What Levels of Study Are Open to Radio Broadcasting Students?
Degrees in radio broadcasting are most commonly available at the undergraduate level, though you can find graduate programs as well. If you are a graduate student, you can pursue a master's degree in radio, television and film, mass media arts and journalism, or broadcast and electronic communication. Bachelor's degrees are available in radio broadcasting, radio and television broadcasting, and mass communications. You could also consider a 2-year degree in a related field.
The majority of these programs are campus-based, though some online programs are available at the bachelor's and master's degree program levels. Students are expected to participate in the creation of broadcasts for a radio station, and you will put together news reports and share them over the air. In programs such as mass communications, media arts, and journalism, you may have to choose radio broadcasting as a specialization. Programs will train you to develop an on-air personality that will attract listeners and keep their attention.

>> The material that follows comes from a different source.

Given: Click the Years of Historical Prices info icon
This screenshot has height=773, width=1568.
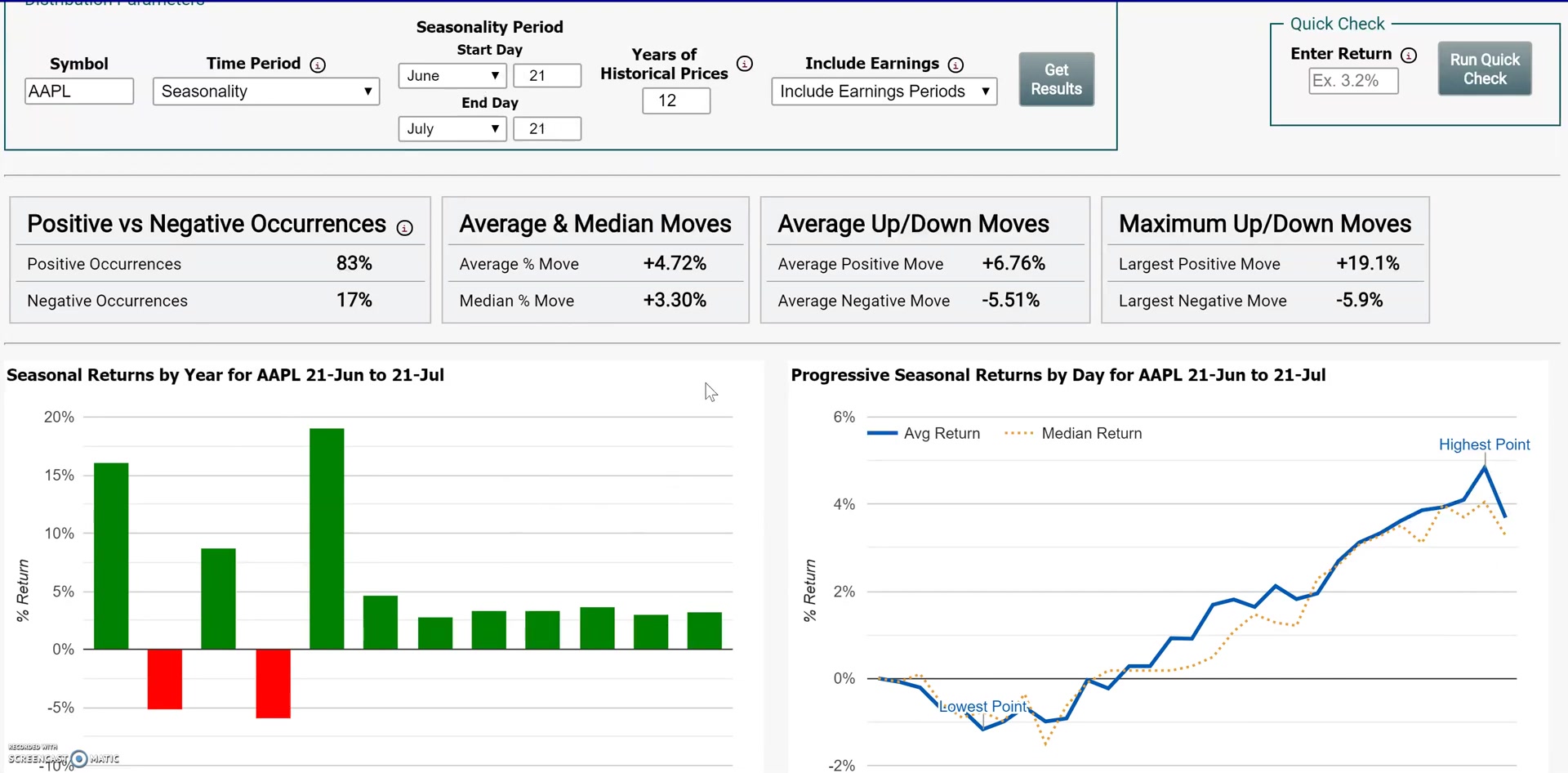Looking at the screenshot, I should coord(744,64).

|Degree Levels||Associate's, bachelor's, and master's degrees|
|Online Availability||Some bachelor's and master's degree programs are available online|
|Common Courses||Broadcast news writing, radio production, public relations, history of media, announcing|
|Career Options||Radio show host, disc jockey, program director, music director, public relations professional|
|Median Salary (2018)||$43,490 (Reporters, Correspondents, and Broadcast News Analysts)|
|Job Outlook (2018-2028)||10% decline (Reporters, Correspondents, and Broadcast News Analysts)|
Source: U.S. Bureau of Labor Statistics (BLS)
What Will I Learn?
Through a radio broadcasting degree program, students put together a radio show and create radio broadcasts. You will learn to speak on timely, interesting subjects and develop techniques for communicating with your listeners. Creating podcasts, streaming audio broadcasts, and incorporating video for the Web may also be a part of your studies. If you earn an associate's degree, you will have the option of continuing your studies at a 4-year college, or pursuing entry-level work or internships. Coursework focuses on broadcast news writing, radio announcing, radio production, and topics in radio broadcasting.

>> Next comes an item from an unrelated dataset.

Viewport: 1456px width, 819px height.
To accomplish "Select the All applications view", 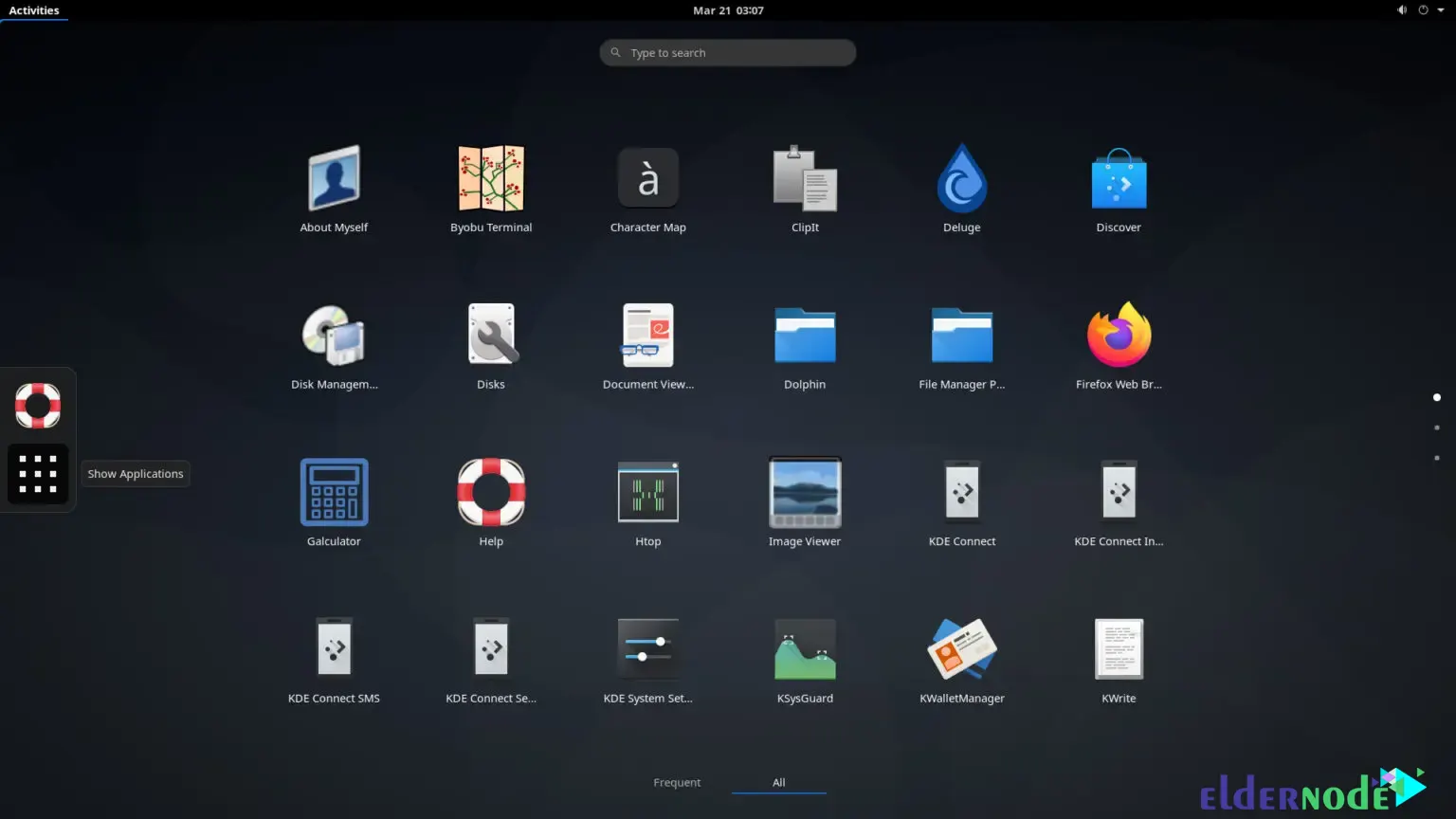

Bachelor's degree programs in radio broadcasting train you in the business side of radio production and the practical aspects of creating broadcasts and using radio broadcasting equipment. You will develop stories and use the Internet and cell phone applications in production labs. Other courses may familiarize you with the laws and regulations that pertain to media broadcasting, especially those enforced by the Federal Communications Commission (FCC). Some schools offer courses in reporting and using social media for radio purposes. Master's degree courses cover the following topics:
- Producing radio broadcasts
- Managing media for radio
- History of media
- Public relations
- Strategies to reach the public
- Conflict management
What Can I Do With My Degree?
If you pursue a radio broadcasting degree, you can become a radio show host, an on-air personality, a disc jockey, a program director, or a music director. Depending on your specific degree, you could produce news stories for radio or television or be in charge of the station's public relations department. Positions in this field are constantly evolving due to changes in Internet radio, public media, and production techniques.